• Material provided
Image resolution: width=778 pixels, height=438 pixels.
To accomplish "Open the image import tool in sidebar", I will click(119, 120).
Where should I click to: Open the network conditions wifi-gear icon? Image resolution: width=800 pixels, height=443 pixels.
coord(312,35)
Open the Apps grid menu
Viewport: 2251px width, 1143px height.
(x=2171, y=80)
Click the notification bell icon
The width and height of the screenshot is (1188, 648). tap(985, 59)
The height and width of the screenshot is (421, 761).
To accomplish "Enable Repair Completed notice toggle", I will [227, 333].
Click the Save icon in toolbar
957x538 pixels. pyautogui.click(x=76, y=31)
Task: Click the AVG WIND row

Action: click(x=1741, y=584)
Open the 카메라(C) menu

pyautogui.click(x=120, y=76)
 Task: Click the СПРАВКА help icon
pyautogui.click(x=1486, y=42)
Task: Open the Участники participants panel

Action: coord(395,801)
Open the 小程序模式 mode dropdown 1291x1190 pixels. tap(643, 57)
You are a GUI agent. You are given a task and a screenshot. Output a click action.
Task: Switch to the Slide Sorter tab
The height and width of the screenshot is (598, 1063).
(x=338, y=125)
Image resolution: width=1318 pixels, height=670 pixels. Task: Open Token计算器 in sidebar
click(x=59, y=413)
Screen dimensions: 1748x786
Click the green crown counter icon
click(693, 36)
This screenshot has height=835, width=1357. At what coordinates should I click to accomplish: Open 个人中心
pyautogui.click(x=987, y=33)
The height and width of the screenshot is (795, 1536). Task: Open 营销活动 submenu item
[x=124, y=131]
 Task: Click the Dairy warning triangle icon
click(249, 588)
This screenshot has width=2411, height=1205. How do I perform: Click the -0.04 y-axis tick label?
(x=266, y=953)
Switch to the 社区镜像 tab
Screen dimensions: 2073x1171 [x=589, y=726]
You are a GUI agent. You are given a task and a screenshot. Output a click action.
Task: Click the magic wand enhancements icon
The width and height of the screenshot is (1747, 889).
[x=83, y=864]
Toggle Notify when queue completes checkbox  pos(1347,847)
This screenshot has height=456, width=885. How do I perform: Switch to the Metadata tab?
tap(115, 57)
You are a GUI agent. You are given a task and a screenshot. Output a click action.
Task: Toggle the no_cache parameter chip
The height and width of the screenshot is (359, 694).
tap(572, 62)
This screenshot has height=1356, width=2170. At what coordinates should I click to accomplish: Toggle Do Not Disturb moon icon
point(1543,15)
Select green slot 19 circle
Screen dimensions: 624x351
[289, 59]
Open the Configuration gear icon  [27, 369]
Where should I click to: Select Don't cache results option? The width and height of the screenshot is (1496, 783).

• How to complete this task
Every entry, written out exactly, is what the response should contain.

• Solution
Image resolution: width=778 pixels, height=438 pixels.
To accomplish "Open the image import tool in sidebar", I will click(119, 120).
Where should I click to: Open the network conditions wifi-gear icon? Image resolution: width=800 pixels, height=443 pixels.
coord(312,35)
Open the Apps grid menu
Viewport: 2251px width, 1143px height.
(x=2171, y=80)
Click the notification bell icon
The width and height of the screenshot is (1188, 648). tap(985, 59)
The height and width of the screenshot is (421, 761).
To accomplish "Enable Repair Completed notice toggle", I will [227, 333].
Click the Save icon in toolbar
957x538 pixels. pyautogui.click(x=76, y=31)
Task: Click the AVG WIND row

Action: click(x=1741, y=584)
Open the 카메라(C) menu

pyautogui.click(x=120, y=76)
 Task: Click the СПРАВКА help icon
pyautogui.click(x=1486, y=42)
Task: Open the Участники participants panel

Action: coord(395,801)
Open the 小程序模式 mode dropdown 1291x1190 pixels. tap(643, 57)
You are a GUI agent. You are given a task and a screenshot. Output a click action.
Task: Switch to the Slide Sorter tab
The height and width of the screenshot is (598, 1063).
(x=338, y=125)
Image resolution: width=1318 pixels, height=670 pixels. Task: Open Token计算器 in sidebar
click(x=59, y=413)
Screen dimensions: 1748x786
Click the green crown counter icon
click(693, 36)
This screenshot has height=835, width=1357. At what coordinates should I click to accomplish: Open 个人中心
pyautogui.click(x=987, y=33)
The height and width of the screenshot is (795, 1536). Task: Open 营销活动 submenu item
[x=124, y=131]
 Task: Click the Dairy warning triangle icon
click(249, 588)
This screenshot has width=2411, height=1205. How do I perform: Click the -0.04 y-axis tick label?
(x=266, y=953)
Switch to the 社区镜像 tab
Screen dimensions: 2073x1171 [x=589, y=726]
You are a GUI agent. You are given a task and a screenshot. Output a click action.
Task: Click the magic wand enhancements icon
The width and height of the screenshot is (1747, 889).
[x=83, y=864]
Toggle Notify when queue completes checkbox  pos(1347,847)
This screenshot has height=456, width=885. How do I perform: Switch to the Metadata tab?
tap(115, 57)
You are a GUI agent. You are given a task and a screenshot. Output a click action.
Task: Toggle the no_cache parameter chip
The height and width of the screenshot is (359, 694).
tap(572, 62)
This screenshot has height=1356, width=2170. At what coordinates should I click to accomplish: Toggle Do Not Disturb moon icon
point(1543,15)
Select green slot 19 circle
Screen dimensions: 624x351
[289, 59]
Open the Configuration gear icon  [27, 369]
Where should I click to: Select Don't cache results option? The width and height of the screenshot is (1496, 783).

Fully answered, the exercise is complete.